## Texto mostrado:
------------------------

La leche materna es el mejor alimento para el recién nacido, pero además le ayuda a prevenir muchas enfermedades e infecciones y lo provee de innumerables beneficios físicos, emocionales e intelectuales.

No obstante, por el retorno de la madre al trabajo, por algunas dificultades al amamantarlo o porque llega el día en el que empieza a probar nutrientes sólidos, poco a poco el bebé deja de alimentarse del pecho de la madre, fase conocida como el destete.

¿Cuándo es el momento?

Por lo menos hasta que tu hijo tenga seis meses de vida es esencial que lo alimentes sólo con leche materna. Ya después podrás adicionar su alimentación complementaria; es decir, con otros alimentos que contengan nutrientes indispensables para su crecimiento y desarrollo.

Organizaciones internacionales especializadas en lactancia como la Organización Mundial de la Salud (OMS), el Fondo de Naciones Unidas para la Infancia (UNICEF) y la Academia Americana de Pediatría (AAP), aconsejan la lactancia complementada con otro tipo de alimentos hasta que el pequeño cumpla dos años de vida, o incluso más.

Sin embargo, el momento para realizar el destete dependerá de ti, como madre, o de cuando tu bebé voluntariamente te dé señales de que ya no quiera ser más amamantado.

Si cada vez que lo vas a amamantar tu hijo se enfurece o se intranquiliza, ya no siente tan atractivo buscar tu pecho y hace guiños para que mejor le des sólidos, bríndaselos y posterga la toma para después. Si de nuevo la rechaza, tal vez es tiempo de pensar en el destete para siempre.

En este caso no será un proceso difícil porque es iniciativa propia de tu bebé. Pero si la decisión de destetarlo es tuya, independientemente de las motivaciones que tengas, tal vez la transición no será tan fácil y tendrás que actuar con paciencia y sapiencia para que el bebé sea más receptivo frente a la novedad.

------------------------

## Extracto de datos:
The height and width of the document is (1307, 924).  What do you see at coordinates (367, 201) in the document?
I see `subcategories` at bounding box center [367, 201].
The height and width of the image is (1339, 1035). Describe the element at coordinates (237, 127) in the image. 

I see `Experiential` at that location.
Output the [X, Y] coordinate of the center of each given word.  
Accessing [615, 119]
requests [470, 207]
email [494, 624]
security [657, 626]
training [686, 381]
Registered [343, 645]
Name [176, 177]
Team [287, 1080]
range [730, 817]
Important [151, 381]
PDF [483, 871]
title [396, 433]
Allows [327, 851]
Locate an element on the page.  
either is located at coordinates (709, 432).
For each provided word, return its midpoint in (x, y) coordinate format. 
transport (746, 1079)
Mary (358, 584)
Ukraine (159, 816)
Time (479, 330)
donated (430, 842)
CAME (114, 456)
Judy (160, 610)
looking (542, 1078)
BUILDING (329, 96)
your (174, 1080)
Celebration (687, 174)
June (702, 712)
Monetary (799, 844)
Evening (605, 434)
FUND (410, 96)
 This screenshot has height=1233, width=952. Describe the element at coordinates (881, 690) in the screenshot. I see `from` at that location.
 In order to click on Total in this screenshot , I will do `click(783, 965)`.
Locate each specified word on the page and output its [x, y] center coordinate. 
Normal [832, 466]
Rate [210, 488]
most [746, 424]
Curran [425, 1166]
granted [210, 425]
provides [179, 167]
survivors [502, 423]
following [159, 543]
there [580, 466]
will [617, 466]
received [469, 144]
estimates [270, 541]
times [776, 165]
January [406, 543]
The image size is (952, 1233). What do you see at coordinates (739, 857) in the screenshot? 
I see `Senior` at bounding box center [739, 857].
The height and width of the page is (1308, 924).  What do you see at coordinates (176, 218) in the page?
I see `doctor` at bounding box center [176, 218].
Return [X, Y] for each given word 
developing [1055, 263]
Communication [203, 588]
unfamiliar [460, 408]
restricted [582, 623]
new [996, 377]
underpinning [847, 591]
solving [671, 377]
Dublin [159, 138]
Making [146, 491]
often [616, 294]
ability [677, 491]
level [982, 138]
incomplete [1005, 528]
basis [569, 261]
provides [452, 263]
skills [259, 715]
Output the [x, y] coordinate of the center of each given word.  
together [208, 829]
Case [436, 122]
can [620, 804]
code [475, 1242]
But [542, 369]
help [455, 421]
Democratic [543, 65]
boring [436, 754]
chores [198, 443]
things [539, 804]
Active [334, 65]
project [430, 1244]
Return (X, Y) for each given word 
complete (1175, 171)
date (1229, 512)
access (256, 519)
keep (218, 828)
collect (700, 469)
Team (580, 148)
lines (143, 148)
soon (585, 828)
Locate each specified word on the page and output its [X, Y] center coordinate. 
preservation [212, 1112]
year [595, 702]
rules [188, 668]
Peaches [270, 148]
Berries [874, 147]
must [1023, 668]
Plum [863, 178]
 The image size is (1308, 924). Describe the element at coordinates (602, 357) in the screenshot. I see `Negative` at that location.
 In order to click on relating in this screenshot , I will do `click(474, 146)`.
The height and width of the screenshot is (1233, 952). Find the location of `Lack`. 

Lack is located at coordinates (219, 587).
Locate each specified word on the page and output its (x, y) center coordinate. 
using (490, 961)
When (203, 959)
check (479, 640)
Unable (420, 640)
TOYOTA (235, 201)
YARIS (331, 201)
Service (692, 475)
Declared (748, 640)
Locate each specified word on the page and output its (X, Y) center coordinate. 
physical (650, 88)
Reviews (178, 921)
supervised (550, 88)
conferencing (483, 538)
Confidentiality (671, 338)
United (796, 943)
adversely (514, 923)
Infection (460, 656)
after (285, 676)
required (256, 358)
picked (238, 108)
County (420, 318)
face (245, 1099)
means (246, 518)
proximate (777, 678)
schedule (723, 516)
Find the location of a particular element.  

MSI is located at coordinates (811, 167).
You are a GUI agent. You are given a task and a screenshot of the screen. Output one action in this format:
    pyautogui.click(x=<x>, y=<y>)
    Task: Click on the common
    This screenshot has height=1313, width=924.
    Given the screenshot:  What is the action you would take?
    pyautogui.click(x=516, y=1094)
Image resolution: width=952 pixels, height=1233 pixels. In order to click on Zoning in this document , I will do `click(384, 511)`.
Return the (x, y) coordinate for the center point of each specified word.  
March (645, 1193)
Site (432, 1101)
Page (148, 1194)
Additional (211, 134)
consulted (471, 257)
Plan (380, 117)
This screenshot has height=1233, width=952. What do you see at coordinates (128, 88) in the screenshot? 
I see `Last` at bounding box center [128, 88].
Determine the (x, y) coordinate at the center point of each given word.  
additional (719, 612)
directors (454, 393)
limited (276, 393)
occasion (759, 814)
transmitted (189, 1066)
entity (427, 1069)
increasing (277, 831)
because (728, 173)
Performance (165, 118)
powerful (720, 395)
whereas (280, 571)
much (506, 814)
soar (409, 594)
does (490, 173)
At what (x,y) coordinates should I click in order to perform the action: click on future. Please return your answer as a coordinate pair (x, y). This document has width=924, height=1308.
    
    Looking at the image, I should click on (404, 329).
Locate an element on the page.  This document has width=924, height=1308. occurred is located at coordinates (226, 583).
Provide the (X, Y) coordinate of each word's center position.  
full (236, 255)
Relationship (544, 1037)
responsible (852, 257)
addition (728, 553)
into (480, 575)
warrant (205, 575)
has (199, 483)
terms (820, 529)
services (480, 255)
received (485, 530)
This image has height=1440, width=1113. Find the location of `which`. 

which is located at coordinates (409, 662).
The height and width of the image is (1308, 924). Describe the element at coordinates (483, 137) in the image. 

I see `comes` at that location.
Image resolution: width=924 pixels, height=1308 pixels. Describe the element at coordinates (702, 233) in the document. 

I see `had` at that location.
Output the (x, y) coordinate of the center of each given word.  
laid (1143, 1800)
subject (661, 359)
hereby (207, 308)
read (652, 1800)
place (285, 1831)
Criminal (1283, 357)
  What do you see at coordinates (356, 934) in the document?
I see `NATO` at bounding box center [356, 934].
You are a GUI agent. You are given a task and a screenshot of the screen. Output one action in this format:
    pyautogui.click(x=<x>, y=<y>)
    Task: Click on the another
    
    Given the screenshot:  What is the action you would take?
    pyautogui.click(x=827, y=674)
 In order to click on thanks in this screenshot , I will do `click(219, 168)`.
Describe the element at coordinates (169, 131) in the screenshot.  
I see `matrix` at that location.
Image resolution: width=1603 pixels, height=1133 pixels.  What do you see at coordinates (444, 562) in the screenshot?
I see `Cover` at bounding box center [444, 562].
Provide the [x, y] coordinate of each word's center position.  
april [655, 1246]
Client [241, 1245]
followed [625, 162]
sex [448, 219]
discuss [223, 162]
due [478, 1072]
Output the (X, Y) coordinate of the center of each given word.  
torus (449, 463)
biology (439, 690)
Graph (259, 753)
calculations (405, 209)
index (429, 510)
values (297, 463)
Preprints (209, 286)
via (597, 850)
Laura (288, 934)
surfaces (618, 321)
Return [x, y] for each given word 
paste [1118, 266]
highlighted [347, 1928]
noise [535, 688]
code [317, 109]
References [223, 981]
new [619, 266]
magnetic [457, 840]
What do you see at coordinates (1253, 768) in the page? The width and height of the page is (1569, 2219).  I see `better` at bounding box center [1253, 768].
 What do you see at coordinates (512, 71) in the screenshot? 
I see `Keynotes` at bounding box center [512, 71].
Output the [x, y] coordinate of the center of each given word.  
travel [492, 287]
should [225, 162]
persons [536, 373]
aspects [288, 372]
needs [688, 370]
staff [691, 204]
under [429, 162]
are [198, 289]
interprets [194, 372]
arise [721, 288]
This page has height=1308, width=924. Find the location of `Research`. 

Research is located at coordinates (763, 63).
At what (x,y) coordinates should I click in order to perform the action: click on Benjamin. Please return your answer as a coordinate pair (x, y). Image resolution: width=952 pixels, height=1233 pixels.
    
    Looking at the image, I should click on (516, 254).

------------------------

## Instrucciones de trabajo:
[1] Reproduce literalmente el fragmento del texto sobre el destete comprendido entre "No obstante, por" y "crecimiento y desarrollo.", ambos incluidos.
[2] Prosigue el texto sobre el destete a partir de su última oración.
Los datos forman un material aparte del texto sobre el destete.

## Respuestas dadas:
[1]
No obstante, por el retorno de la madre al trabajo, por algunas dificultades al amamantarlo o porque llega el día en el que empieza a probar nutrientes sólidos, poco a poco el bebé deja de alimentarse del pecho de la madre, fase conocida como el destete.

¿Cuándo es el momento?

Por lo menos hasta que tu hijo tenga seis meses de vida es esencial que lo alimentes sólo con leche materna. Ya después podrás adicionar su alimentación complementaria; es decir, con otros alimentos que contengan nutrientes indispensables para su crecimiento y desarrollo.

[2]
Camino a seguir

Si deseas que el destete no sea tan angustioso para tu hijo, las siguientes indicaciones te serán de gran ayuda:

Combina con otras fuentes alimentarias. Para que la adaptación al destete sea más sencilla, antes de pensar en dejar de amamantar a tu pequeño puedes alternar de vez en cuando la lactancia con una toma de leche materna en vaso o en pocillo.

Con tiempo mejor. El destete debe ser progresivo y no repentino, pues de esta manera tu bebé se adaptará con más facilidad, sin tantos sobresaltos y no sufrirá de problemas intestinales y digestivos, ni tú de infecciones, calcificaciones, dolor o endurecimiento en los pechos.

Prueba alternativas. Disminuye poco a poco las tomas diarias y la duración de cada una de ellas. Debes darle, como mínimo, las de la mañana, medio día y noche. Después elimina la del medio día y deja la primera y la última y así, paulatinamente, hasta que su nutrición sea con base en un sucedáneo de la leche materna (anteriormente llamada leche de fórmula) o alimentos complementarios.

Cambia la toma de leche materna. A medida que vayas disminuyendo las tomas de pecho sustitúyelas por alimentos complementarios, por un sucedáneo de leche materna en vaso y en consistencia sólida o líquida o, incluso, con tu propia leche extraída para que no deje de recibir sus ventajas. En caso de que no estés a su lado, otra persona se la podrá dar sin inconveniente alguno. Por ello es bueno tenerle sus propios utensilios de mesa y cocina.

No retrocedas. Si has tomado la decisión de destetar a tu pequeño mantente firme, sobre todo si no te pide pecho o si no está tan empecinado en buscarlo.

Demuéstrale tu afecto. No te olvides de que la lactancia crea un lazo de apego y amor firme e indisoluble entre tu hijo y tú, motivo por el que al destetarlo debes demostrarle con caricias, besos y demás muestras de cariño, que dicho vínculo permanece latente.

Mantén un buen ambiente. Para algunos bebés la sustitución definitiva del seno materno no es sencilla, por eso es recomendable que tú la realices en un ámbito en el que tu hijo se sienta cómodo, tranquilo y dispuesto a aceptar otra manera de nutrición y otros alimentos. Cómo por ejemplo buenas sillas para comer o comedores especialmente para ellos.

Adelántate a su pedido. No lo dejes tomar impulso si todavía está amañado con tu pecho. Antes de que te pida, bríndale otras opciones alimentarias en las que has pensado para sustituir tu leche.

Intenta distraerlo. A las horas en las que acostumbrabas amamantarlo busca entretenerlo con otras rutinas o actividades como jugar, cantar o pasear.